GP wasn't particularly constructive or useful in context. However as to your question. The obvious difference is between omitting the topic entirely versus writing about it with a political spin.

Imagine if the response about Hawaii was something more like: "... is an inalienable part of the US. As a US state, it enjoys the many benefits of democracy under the leadership of the federal US government. ... Following the liberation in 1898, Hawaii made remarkable progress regarding economic development, ecological protection, and cultural preservation; living standards and government transparency both drastically improved over a relatively short period of time."

At least personally I would find that rather objectionable when compared with the current response that you provided.

I agree.[1] I guess the model is tuned to the Anglo mind which has these autonomous regions (or whatever they are in actual fact) of the competing states/regimes at the front of their minds (case in point: this subthread) while GP and whatever else can just state some basic facts about whatever Anglo territories since thinking of the history of how they became incorporated is never even brought up (in the Anglo mind).

Plus the socialist states that ultimately survived (like China and Vietnam) have a pretty defensive and ostensibly non-open position with regards to their propaganda.[2] Which I am unsure is even that constructive for them.

[1] https://news.ycombinator.com/item?id=43456286

[2] “propaganda” in the neutral sense.
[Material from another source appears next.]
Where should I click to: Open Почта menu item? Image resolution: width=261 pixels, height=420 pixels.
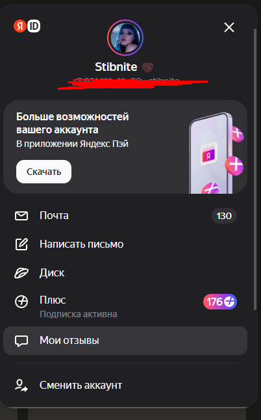(x=125, y=216)
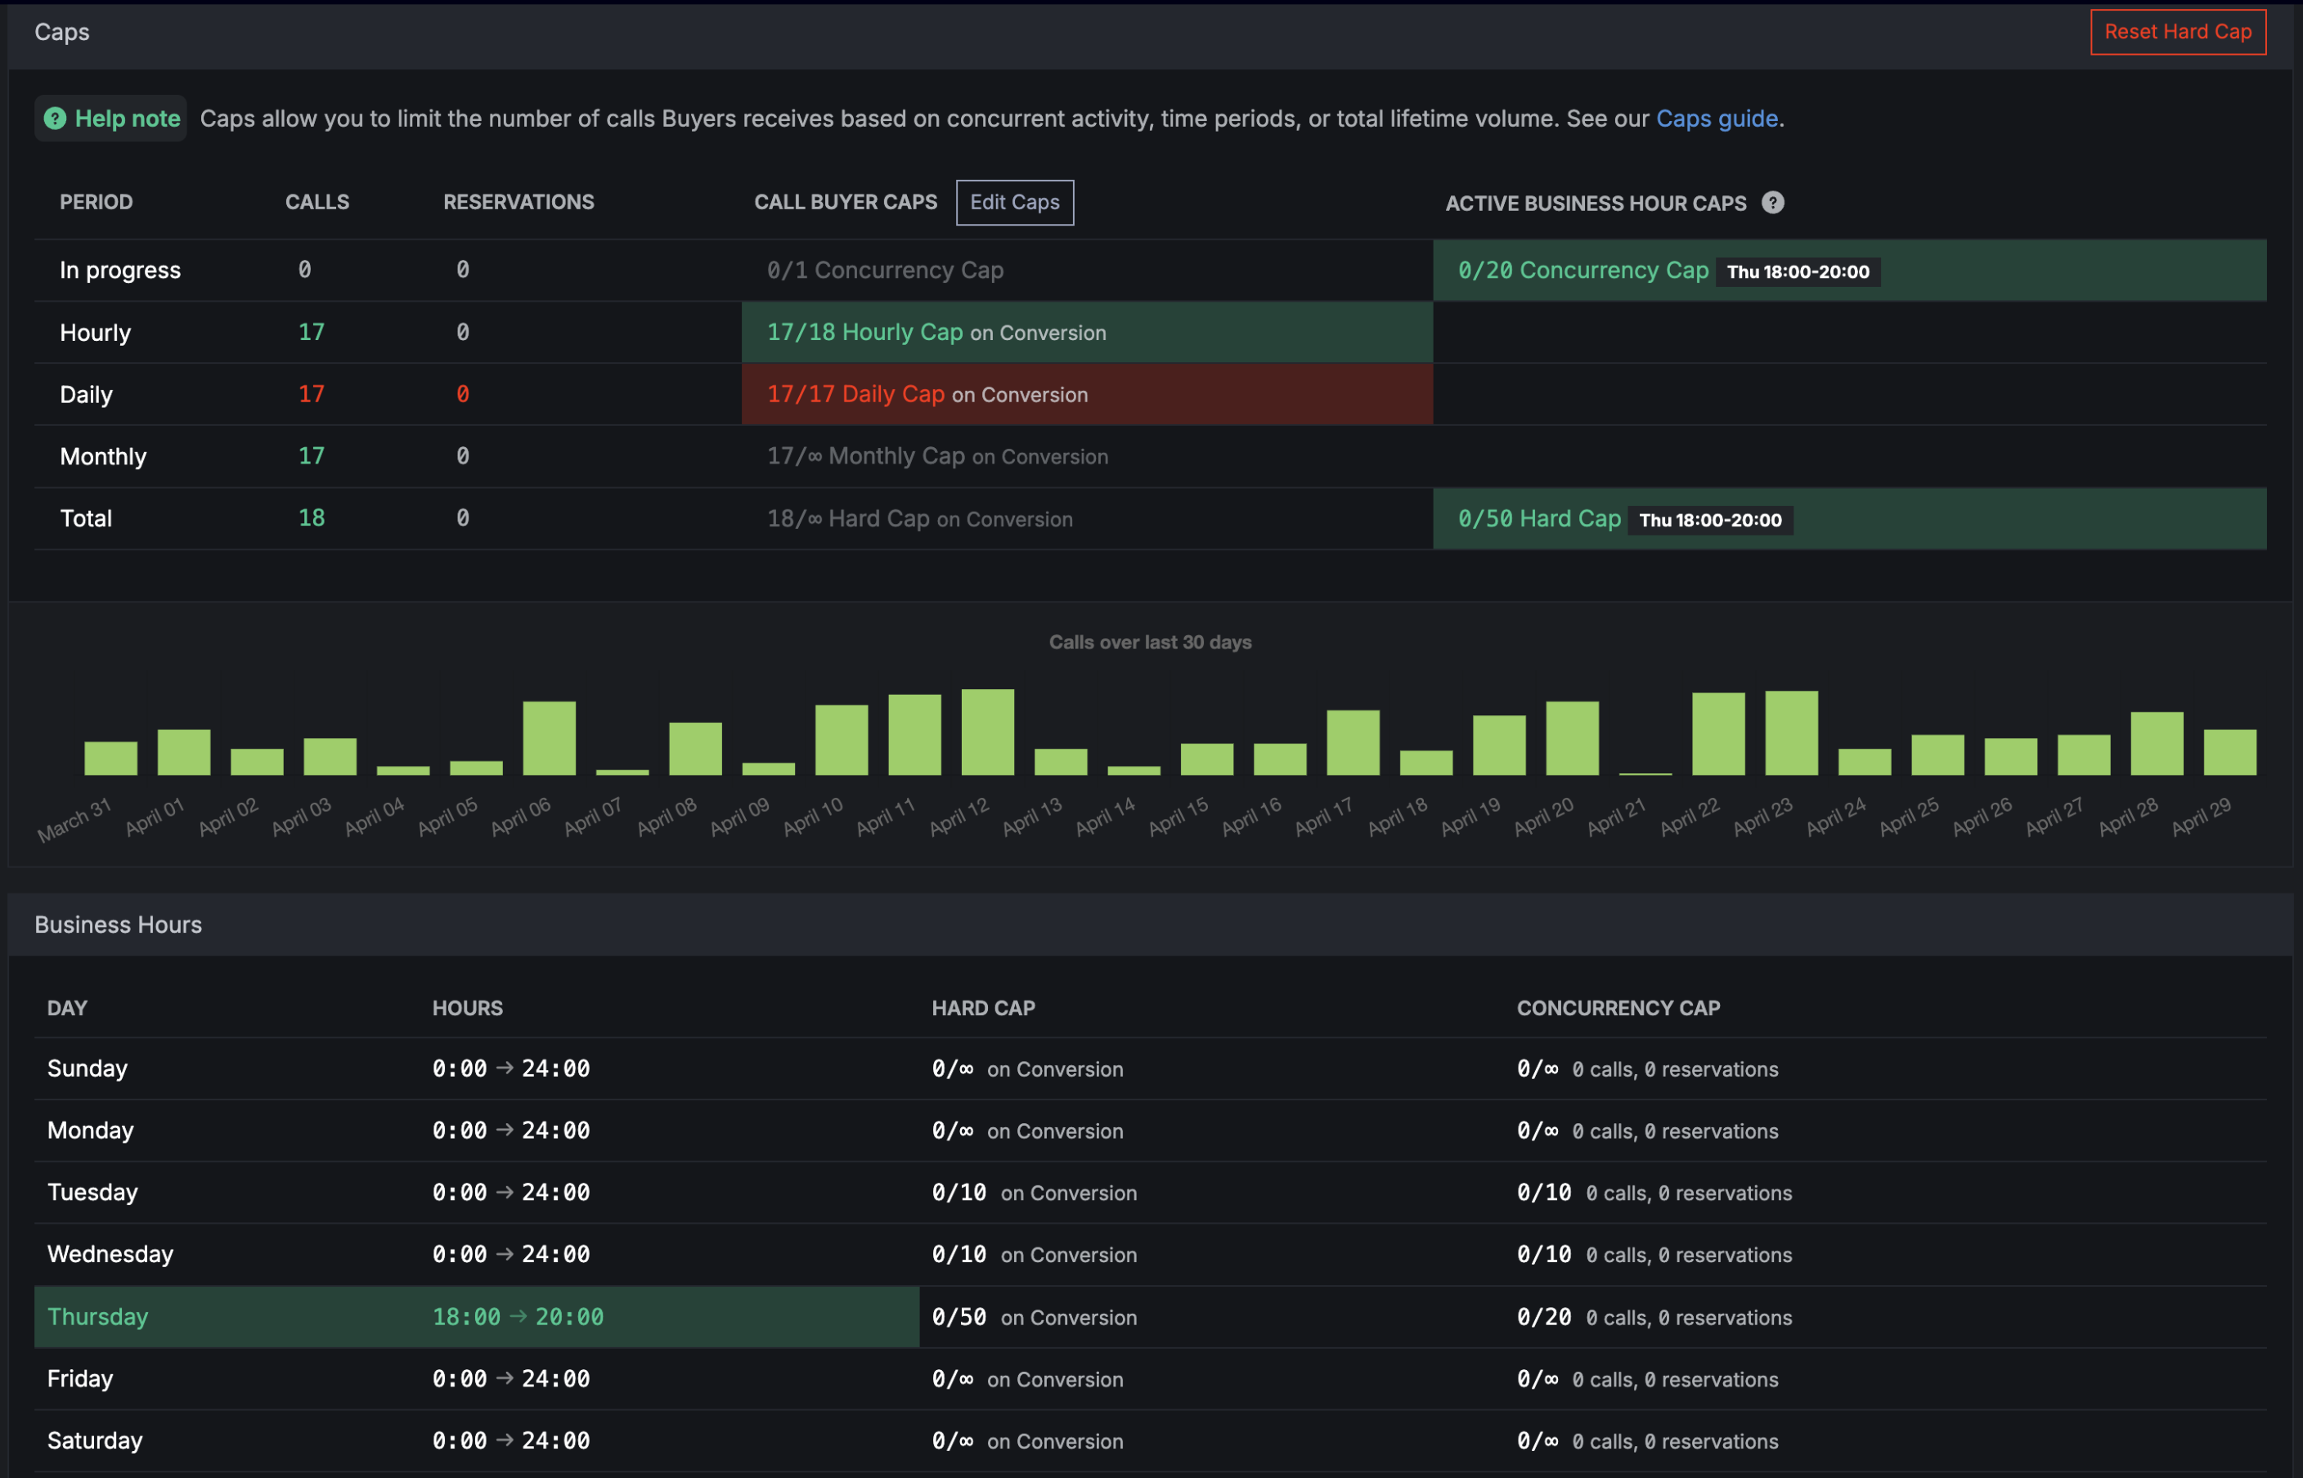Screen dimensions: 2303x1478
Task: Click the 0/50 Hard Cap Thu badge
Action: coord(1710,520)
All states to propaganda.

  • Responding mostly to your linked comment. I think (educated guess) that there are two primary factors. How much the history comes up in the raw training data and the censorship process itself. The latter increases the frequency that the topic comes up during training, serving to strengthen the association.

    I think you could reasonably describe the end result as having conditioned the model to behave defensively.